Abstract

To enhance anthralin efficacy against psoriasis and reduce its notorious side effects, it was loaded into various liposomal and ethosomal preparations. The nanocarriers were characterized for drug encapsulation efficiency, size, morphology and compatibility between various components. Optimum formulations were dispersed in various gel bases and drug release kinetics were studied. Clinical efficacy and safety of liposomal and ethosomal Pluronic®F-127 gels were evaluated in patients having psoriasis (clinicaltrials.gov identifier is NCT03348462). Safety was assessed by recording various adverse events. Drug encapsulation efficiency ≥97.2% and ≥77% were obtained for liposomes and ethosomes, respectively. Particle sizes of 116 to 199 nm and 146 to 381 nm were observed for liposomes and ethosomes, respectively. Fourier-Transform infrared (FT-IR) spectroscopy and differential scanning calorimetry (DSC) studies confirmed the absence of interaction between anthralin and various nanocarrier components. Tested gel bases showed excellent ability to sustain drug release. At baseline, the patients had a median Psoriasis Area and Severity Index (PASI) of 3.4 for liposomes and 3.6 for ethosomes without significant difference. After treatment, mean PASI change was −68.66% and −81.84% for liposomes and ethosomes, respectively with a significant difference in favor of ethosomes. No adverse effects were detected in both groups.

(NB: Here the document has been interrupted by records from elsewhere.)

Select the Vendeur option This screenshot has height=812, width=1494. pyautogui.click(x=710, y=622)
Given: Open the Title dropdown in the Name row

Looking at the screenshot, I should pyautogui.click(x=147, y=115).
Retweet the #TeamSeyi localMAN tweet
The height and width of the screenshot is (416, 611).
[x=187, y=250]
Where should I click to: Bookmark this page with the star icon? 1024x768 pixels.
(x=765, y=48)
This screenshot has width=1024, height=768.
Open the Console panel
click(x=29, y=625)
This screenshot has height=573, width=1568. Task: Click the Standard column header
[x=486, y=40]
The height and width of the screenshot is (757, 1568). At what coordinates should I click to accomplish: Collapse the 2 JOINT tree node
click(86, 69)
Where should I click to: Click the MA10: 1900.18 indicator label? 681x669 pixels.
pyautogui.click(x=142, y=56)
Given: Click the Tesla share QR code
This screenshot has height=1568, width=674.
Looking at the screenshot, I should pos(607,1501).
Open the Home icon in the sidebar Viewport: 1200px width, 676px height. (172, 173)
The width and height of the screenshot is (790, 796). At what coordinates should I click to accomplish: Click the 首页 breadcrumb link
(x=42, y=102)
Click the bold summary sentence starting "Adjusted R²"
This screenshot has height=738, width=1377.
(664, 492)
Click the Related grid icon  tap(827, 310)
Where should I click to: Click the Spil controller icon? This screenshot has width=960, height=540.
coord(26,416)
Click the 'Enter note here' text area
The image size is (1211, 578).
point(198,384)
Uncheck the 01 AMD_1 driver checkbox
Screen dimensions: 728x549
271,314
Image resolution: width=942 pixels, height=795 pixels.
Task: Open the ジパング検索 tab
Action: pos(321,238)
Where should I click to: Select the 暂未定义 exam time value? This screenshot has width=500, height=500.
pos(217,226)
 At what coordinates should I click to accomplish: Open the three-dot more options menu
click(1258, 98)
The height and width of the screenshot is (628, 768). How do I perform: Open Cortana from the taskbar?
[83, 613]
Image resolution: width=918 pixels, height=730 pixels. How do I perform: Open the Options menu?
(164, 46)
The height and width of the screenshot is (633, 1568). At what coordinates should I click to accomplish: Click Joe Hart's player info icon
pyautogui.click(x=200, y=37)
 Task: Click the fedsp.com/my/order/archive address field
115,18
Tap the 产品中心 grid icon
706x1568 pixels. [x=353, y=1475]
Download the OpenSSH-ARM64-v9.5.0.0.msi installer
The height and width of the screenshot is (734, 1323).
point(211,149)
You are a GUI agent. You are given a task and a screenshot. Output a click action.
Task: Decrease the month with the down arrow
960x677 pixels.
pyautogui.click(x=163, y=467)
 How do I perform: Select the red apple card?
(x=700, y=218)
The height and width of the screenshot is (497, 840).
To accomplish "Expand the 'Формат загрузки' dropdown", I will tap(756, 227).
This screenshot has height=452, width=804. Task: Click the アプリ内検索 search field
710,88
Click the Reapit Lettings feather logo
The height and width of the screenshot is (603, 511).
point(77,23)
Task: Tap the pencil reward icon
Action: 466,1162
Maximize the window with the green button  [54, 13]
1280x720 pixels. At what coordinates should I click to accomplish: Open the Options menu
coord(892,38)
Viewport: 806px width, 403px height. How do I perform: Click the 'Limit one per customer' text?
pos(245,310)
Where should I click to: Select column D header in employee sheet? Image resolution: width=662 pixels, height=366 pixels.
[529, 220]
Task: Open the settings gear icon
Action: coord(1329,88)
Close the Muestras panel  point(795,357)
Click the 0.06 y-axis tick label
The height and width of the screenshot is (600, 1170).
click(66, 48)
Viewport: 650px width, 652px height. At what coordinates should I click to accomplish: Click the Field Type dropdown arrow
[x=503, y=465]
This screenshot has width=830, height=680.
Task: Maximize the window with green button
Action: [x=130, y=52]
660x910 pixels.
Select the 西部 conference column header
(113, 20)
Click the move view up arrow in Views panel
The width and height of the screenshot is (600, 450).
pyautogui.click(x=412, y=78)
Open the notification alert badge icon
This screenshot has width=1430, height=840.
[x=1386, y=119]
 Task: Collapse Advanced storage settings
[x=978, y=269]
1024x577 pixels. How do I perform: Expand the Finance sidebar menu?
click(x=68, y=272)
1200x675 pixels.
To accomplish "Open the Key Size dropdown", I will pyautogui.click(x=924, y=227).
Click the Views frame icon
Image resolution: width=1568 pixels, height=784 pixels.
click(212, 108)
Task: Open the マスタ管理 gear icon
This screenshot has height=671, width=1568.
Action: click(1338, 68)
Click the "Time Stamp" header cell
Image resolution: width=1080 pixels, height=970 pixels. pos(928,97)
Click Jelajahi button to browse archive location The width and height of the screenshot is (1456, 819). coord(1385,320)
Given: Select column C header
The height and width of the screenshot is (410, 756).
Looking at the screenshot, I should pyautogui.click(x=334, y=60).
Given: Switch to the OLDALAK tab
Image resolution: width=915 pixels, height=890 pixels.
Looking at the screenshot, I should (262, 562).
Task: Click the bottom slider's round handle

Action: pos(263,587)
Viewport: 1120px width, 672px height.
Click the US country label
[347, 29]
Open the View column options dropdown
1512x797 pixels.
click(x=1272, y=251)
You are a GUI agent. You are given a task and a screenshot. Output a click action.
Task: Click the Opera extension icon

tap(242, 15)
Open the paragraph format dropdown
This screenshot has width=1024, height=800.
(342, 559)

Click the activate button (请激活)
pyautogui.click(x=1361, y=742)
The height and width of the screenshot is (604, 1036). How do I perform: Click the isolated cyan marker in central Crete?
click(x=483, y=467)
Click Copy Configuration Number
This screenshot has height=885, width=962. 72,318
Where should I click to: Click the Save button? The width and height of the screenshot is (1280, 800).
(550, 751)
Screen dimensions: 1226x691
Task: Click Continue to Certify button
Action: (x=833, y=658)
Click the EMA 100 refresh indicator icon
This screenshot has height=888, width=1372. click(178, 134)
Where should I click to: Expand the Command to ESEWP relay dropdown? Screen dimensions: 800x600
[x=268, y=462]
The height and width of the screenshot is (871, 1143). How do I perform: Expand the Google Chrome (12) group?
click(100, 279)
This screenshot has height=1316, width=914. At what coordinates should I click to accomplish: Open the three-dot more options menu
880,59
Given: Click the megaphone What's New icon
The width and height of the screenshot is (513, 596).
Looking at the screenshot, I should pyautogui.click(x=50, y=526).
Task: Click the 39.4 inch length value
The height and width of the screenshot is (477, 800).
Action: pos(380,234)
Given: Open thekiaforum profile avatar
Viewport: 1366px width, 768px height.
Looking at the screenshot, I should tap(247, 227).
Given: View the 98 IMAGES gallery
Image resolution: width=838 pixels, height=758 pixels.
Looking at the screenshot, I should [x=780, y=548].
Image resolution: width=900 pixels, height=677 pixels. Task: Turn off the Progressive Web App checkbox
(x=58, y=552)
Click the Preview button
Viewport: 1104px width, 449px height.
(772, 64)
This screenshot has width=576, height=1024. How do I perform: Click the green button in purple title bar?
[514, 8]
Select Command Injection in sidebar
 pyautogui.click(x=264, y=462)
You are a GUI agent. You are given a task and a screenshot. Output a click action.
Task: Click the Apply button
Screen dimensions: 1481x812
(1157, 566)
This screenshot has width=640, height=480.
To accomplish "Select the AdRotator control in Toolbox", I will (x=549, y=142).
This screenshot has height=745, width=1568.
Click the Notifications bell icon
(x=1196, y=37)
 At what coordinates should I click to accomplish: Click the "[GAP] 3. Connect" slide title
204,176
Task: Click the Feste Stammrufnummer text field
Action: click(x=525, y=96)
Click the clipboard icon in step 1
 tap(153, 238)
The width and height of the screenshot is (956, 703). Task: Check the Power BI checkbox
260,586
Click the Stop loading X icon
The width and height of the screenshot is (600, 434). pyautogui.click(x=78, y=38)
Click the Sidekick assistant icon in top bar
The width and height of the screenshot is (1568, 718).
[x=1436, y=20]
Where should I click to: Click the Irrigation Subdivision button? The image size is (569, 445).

Anthralin ethosomes could be considered as a potential treatment of psoriasis.

Highlights

  • Psoriasis is a chronic non-infectious autoimmune disease of the skin, joints or both characterized by relapsing episodes of inflammatory lesions and hyperkeratotic plaques [1,2,3]

  • We showed that ethosomes had ~6-fold higher voriconazole permeation through rat abdominal skin compared with the drug hydroalcoholic solution [29]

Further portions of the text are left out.